Here is the output that we get after running `kubectl get all` in the terminal:
```bash=
NAME READY STATUS RESTARTS AGE
pod/db-0 1/1 Running 0 5s
pod/web-84f7cbb6f9-swhv7 1/1 Running 0 5s
NAME TYPE CLUSTER-IP EXTERNAL-IP PORT(S) AGE
service/db ClusterIP 10.102.164.127 <none> 3306/TCP 5s
service/kubernetes ClusterIP 10.96.0.1 <none> 443/TCP 19d
service/web LoadBalancer 10.111.108.24 localhost 8080:30794/TCP 5s
NAME READY UP-TO-DATE AVAILABLE AGE
deployment.apps/web 1/1 1 1 5s
NAME DESIRED CURRENT READY AGE
replicaset.apps/web-84f7cbb6f9 1 1 1 5s
NAME READY AGE
statefulset.apps/db 1/1 5s
```
Although all objects are created in one shell command, we can still infer which objects are created in which step. Had we put the code in four different files and ran the commands separately:
- After deploying the **Deployment** object of the front end, we would obviously have `deployment.apps/web`, which runs on top of `replicaset.apps/web-84f7cbb6f9`. The ReplicaSet object controls `pod/db-0`. These are the three objects created.

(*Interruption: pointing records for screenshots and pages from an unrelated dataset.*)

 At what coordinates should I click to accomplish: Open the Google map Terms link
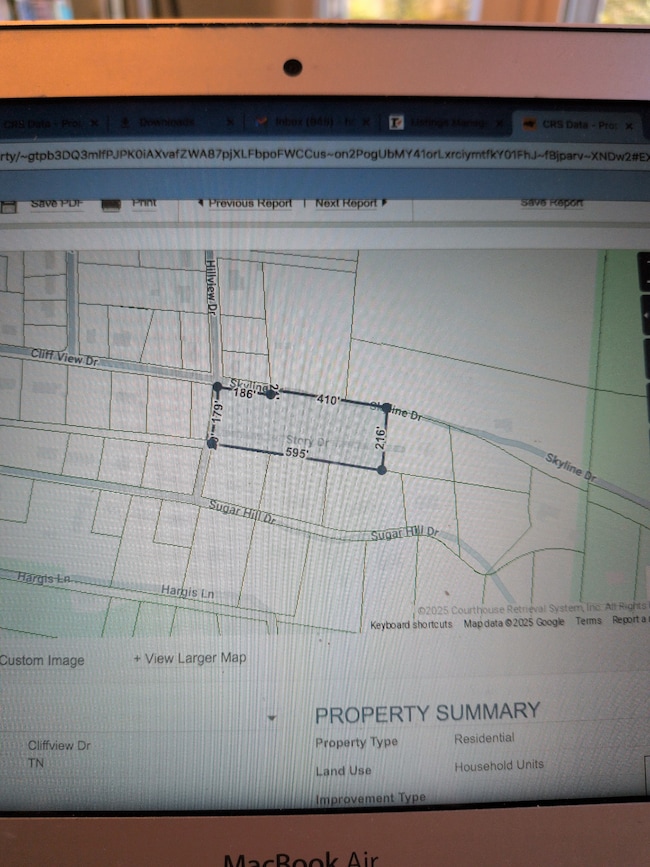point(588,622)
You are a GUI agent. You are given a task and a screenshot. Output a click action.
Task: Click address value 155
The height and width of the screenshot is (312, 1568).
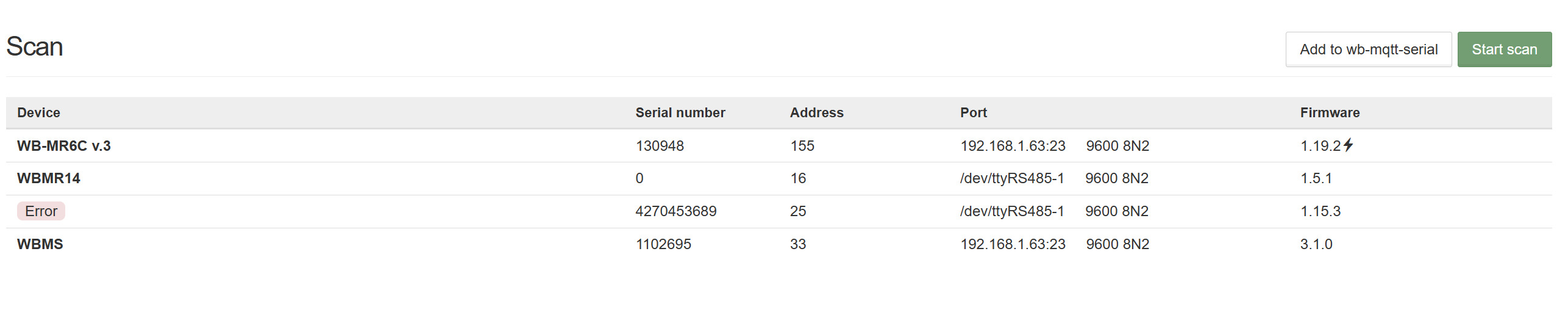[802, 146]

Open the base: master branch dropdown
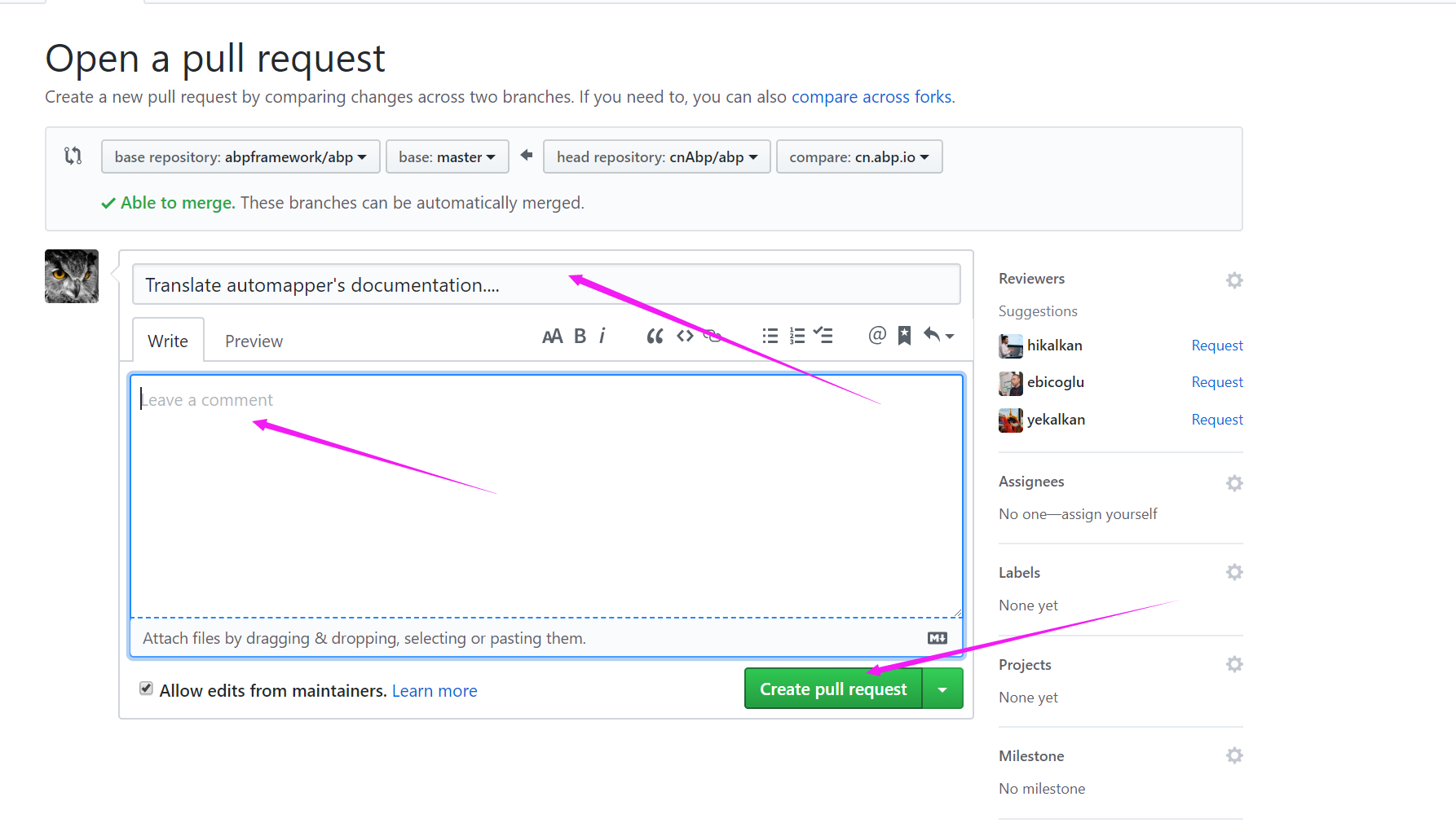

- After deploying the **LoadBalancer** object for the front end, we would have `service/web`.
- After deploying the **StatefulSet** for the database, we would have `statefulset.apps/db` and the pod that it controls, `pod/db-0`.

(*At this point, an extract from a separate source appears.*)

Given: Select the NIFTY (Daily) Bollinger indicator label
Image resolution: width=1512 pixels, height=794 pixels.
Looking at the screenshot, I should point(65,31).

- After deploying the **ClusterIP** for the database, we would have `service/db`
---
## 4 Kubernetes cluster on Microsoft Azure
### Exercise 4.1 In your view, why isn’t it a good idea to have production servers directly connected to the Internet?
**Answer**:
Connecting production servers directly to the Internet would pose a serious risk to the infrastructure since we're exposing our servers to external hosts. Whereas when the servers are not connected to the Internet, it becomes a lot harder to attack our infrastructure.
---
### Exercise 4.2 What is a resource group in Azure and how is it useful?
**Answer**:
According to the documentation, a resource group is a container that holds related resources for an Azure solution.

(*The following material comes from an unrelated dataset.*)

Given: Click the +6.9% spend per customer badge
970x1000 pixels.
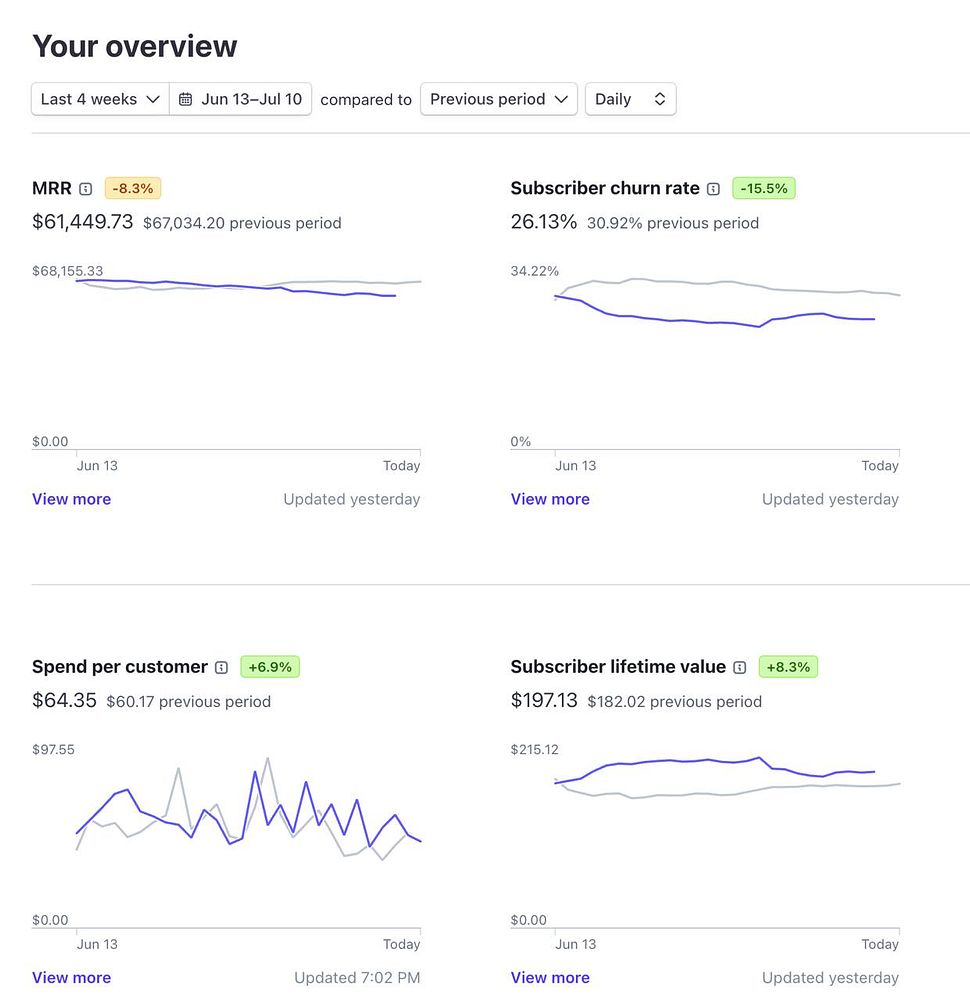Looking at the screenshot, I should coord(270,666).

Using resource groups, we can deploy, manage, and monitor all the resources for a group of services at once, rather than handling resources individually.
---
### Exercise 4.3 In the previous command, what does sku refer to? Feel free to look up on the Azure website to find the answer.
**Answer**:
SKU stands for **stock keeping unit**. It usually means item of a store that is tradable. In the context of Microsoft Azure, the choice of sku determines the resources of our virtual machines (Disk size, RAM size, number of cores etc.)
---
### Ex 4.4 Write the exact Docker command that you use to tag the images.
**Answer**:
The command that we executed is:
```bash=
docker tag aubynken/tripmeal-web:1.0 tripmeallab.azurecr.io/tripmeal-web:latest
```
And:
```bash=
docker tag aubynken/tripmeal-db:1.0 tripmeallab.azurecr.io/tripmeal-db:latest
```
---
### Exercise 4.5 Can you tell the meaning of the options in the previous command?
**Answer**:
- `--resource-group` is used to indicate the resource group that the cluster corresponds to
- `name` is simply the name of the cluster
- `node_count` is the number of nodes we want to have in our node pool
- `generate-ssh-keys`: generate SSH public and private key files if missing.
- `attach-acr` : give the "acrpull" role assignment to the azure container registry. This role is used to pull images.
---
### Exercise 4.6 Look at the names of the images of each service in that file. How must these names change? Modify the file accordingly
**Answer**:
`image: aubynken/tripmeal-web:1.0` should be changed to `xxx.azurecr.io/tripmeal-web:latest`, where xxx.zaurecr.io represents the "acrloginserver" that azure asigned to us. The same goes for the database image.